• Records shown:
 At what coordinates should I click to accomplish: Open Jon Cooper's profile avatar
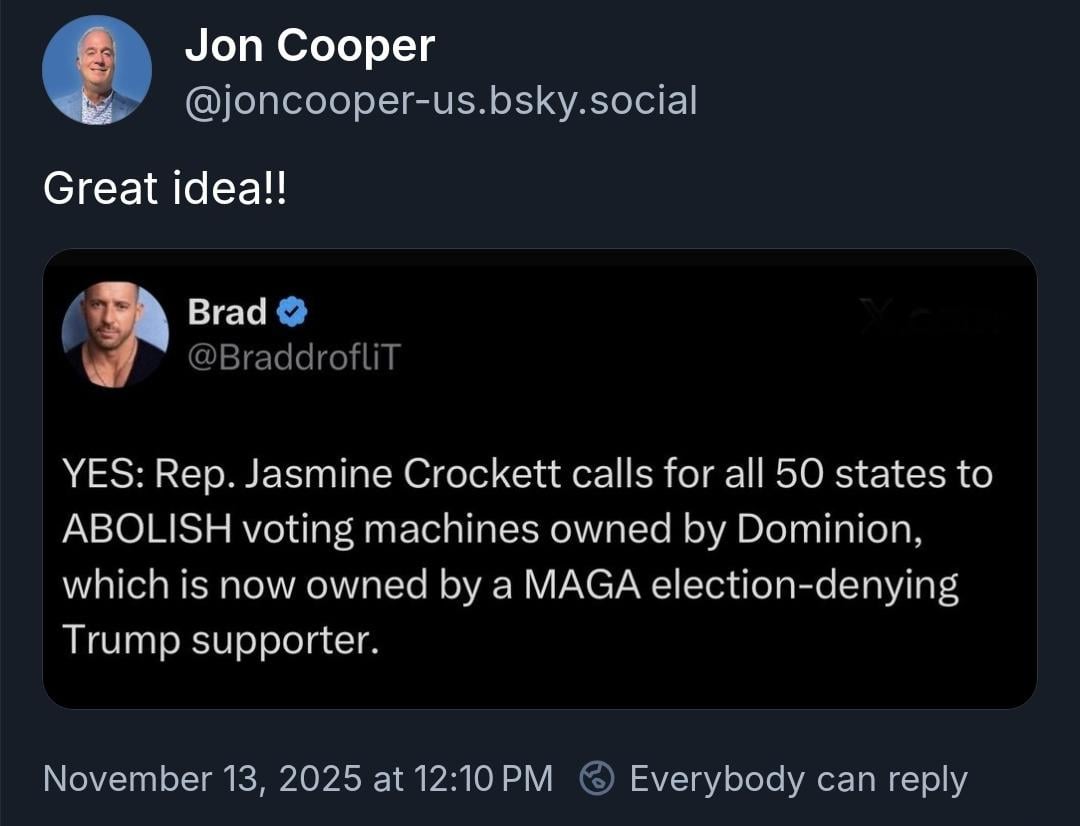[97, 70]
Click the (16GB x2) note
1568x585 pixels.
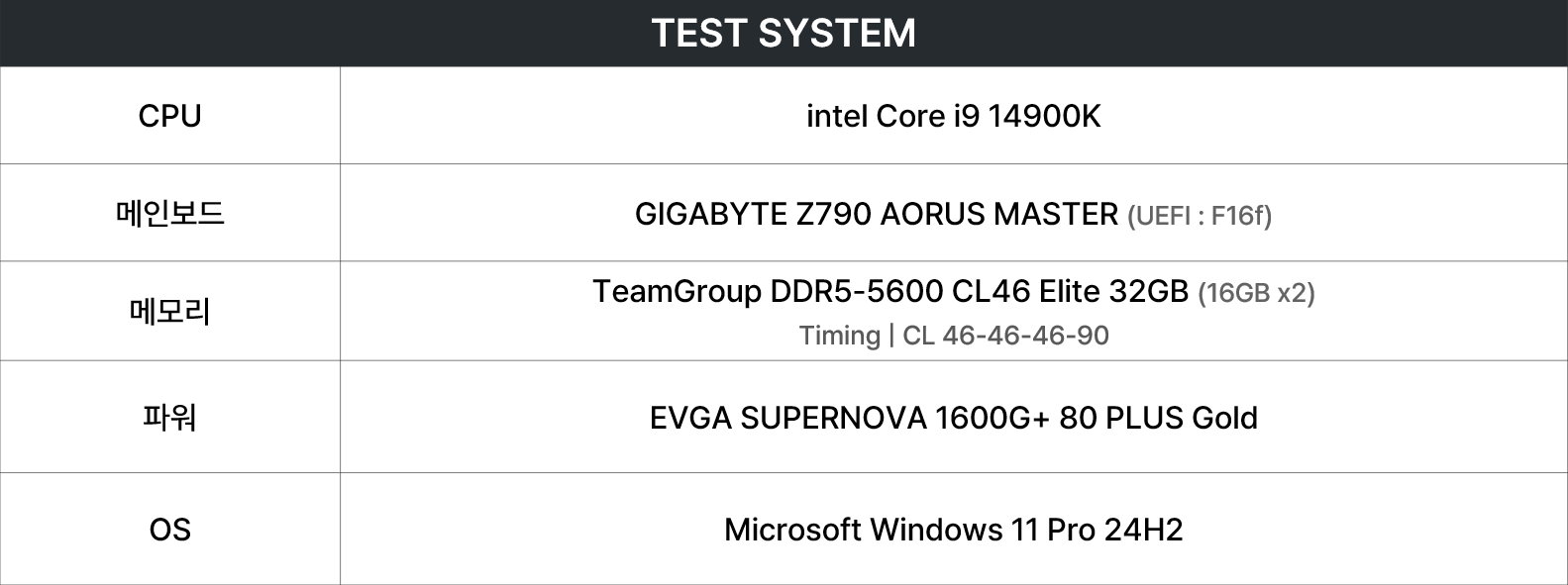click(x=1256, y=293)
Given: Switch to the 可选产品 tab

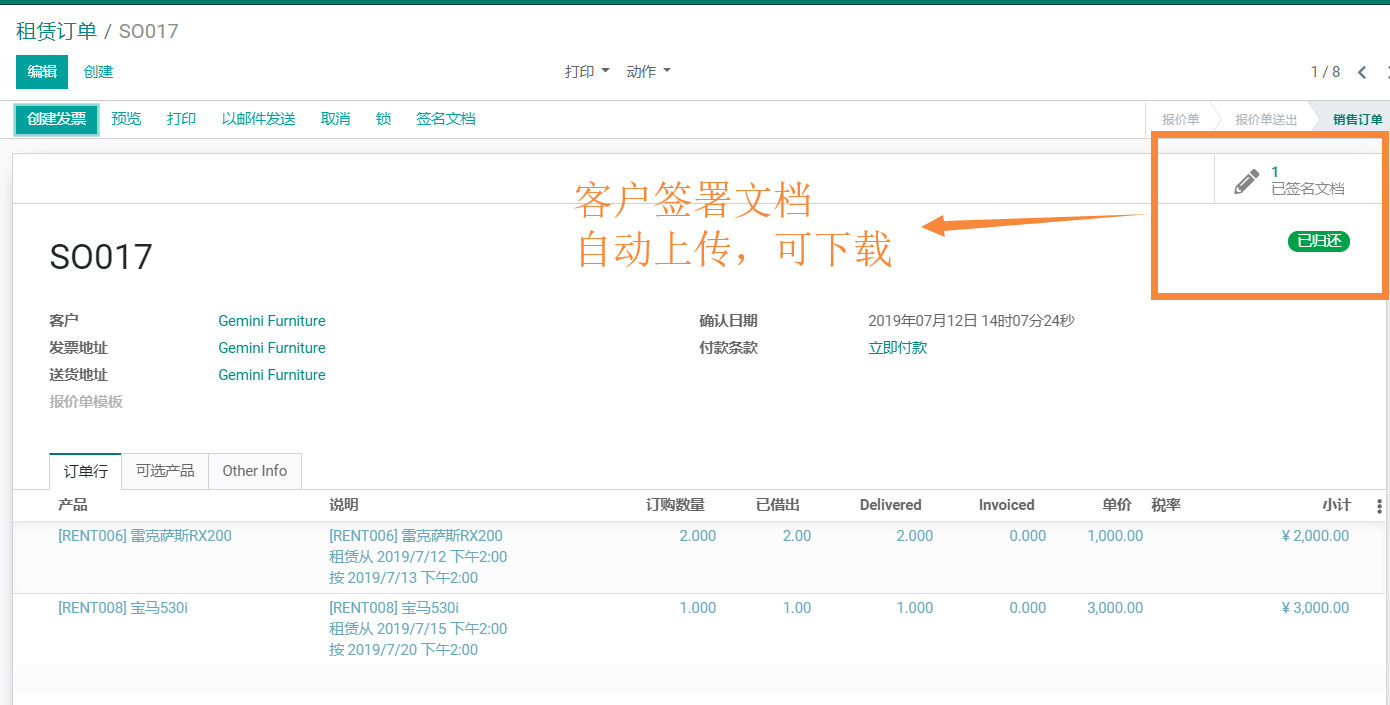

• Direction: Please swap "profile avatar" for "profile picture" throughout the records above and write all of them out again with nothing else changed. Leave the pictures out.

• Solution:
 At what coordinates should I click to accomplish: Open Jon Cooper's profile picture
[97, 70]
Click the (16GB x2) note
1568x585 pixels.
click(x=1256, y=293)
Given: Switch to the 可选产品 tab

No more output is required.